• YOUR ASSIGNMENT
Examine each line of the data, and copy the ones containing "will".

• SOURCE INFORMATION
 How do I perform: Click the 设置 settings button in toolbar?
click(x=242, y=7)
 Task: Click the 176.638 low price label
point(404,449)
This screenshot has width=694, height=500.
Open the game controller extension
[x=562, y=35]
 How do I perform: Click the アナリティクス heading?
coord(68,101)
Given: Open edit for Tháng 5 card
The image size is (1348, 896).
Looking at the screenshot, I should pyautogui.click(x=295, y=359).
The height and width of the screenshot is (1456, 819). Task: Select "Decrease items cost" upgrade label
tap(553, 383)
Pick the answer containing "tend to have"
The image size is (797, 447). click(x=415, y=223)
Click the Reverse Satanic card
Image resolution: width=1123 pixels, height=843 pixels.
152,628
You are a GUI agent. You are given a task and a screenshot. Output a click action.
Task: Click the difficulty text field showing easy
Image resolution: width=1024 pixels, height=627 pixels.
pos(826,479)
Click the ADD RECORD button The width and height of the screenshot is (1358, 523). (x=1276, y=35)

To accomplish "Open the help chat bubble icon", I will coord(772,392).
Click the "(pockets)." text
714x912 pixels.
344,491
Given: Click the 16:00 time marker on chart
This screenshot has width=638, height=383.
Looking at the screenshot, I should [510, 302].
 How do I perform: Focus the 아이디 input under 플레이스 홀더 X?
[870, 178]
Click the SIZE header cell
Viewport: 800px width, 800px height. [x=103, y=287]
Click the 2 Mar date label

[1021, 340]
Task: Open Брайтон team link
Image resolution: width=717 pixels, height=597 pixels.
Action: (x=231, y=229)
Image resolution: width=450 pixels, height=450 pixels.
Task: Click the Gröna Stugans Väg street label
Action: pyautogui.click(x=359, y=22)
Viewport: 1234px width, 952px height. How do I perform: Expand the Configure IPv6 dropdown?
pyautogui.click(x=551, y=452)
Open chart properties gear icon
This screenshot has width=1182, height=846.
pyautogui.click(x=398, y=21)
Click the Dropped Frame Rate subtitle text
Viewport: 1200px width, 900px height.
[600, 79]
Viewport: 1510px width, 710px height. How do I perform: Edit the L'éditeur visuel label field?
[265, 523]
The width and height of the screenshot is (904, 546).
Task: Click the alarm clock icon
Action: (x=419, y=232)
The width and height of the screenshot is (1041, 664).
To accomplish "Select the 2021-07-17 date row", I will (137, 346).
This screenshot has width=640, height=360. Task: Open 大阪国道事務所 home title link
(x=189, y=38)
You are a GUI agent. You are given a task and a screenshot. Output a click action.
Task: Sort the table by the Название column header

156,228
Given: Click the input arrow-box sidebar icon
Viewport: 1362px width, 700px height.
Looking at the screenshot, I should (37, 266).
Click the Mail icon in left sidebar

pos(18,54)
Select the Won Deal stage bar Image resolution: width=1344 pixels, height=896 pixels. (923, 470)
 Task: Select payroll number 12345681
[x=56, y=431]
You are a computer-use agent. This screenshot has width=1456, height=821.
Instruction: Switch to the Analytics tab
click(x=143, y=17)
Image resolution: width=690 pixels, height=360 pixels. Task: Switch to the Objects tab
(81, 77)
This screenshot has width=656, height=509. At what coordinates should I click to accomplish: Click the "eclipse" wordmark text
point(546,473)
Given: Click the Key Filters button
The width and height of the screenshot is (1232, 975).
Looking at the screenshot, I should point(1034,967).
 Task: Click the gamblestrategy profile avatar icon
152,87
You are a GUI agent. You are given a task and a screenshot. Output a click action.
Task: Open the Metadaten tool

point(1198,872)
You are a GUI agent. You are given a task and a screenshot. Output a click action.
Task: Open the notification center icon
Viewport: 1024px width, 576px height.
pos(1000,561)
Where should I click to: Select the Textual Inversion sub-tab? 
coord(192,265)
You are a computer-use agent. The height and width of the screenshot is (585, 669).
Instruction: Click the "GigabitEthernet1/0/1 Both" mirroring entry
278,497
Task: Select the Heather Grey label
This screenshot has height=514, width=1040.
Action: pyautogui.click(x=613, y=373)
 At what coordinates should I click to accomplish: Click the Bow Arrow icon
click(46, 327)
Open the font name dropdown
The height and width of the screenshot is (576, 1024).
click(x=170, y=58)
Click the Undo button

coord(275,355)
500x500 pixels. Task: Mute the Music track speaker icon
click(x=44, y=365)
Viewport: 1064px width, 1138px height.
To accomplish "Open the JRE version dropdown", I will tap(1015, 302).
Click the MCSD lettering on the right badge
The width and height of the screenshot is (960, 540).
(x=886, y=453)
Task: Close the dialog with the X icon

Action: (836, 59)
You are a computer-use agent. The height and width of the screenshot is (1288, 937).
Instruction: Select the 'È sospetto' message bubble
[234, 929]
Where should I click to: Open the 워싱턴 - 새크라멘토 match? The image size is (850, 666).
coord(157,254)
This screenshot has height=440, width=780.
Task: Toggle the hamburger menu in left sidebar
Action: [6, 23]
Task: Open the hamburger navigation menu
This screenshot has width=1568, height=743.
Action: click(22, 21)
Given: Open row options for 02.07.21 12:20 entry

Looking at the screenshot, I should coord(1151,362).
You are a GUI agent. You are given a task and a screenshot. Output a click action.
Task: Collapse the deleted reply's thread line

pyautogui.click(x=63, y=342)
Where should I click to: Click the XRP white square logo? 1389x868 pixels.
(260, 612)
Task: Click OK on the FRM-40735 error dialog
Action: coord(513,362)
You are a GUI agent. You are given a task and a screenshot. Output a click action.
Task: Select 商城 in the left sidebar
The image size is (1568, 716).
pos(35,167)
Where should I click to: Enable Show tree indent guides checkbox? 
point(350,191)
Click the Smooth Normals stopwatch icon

• EXERCISE OUTPUT
To accomplish "Open the help chat bubble icon", I will coord(772,392).
To accomplish "Select the 2021-07-17 date row", I will (137, 346).
To accomplish "Open the JRE version dropdown", I will tap(1015, 302).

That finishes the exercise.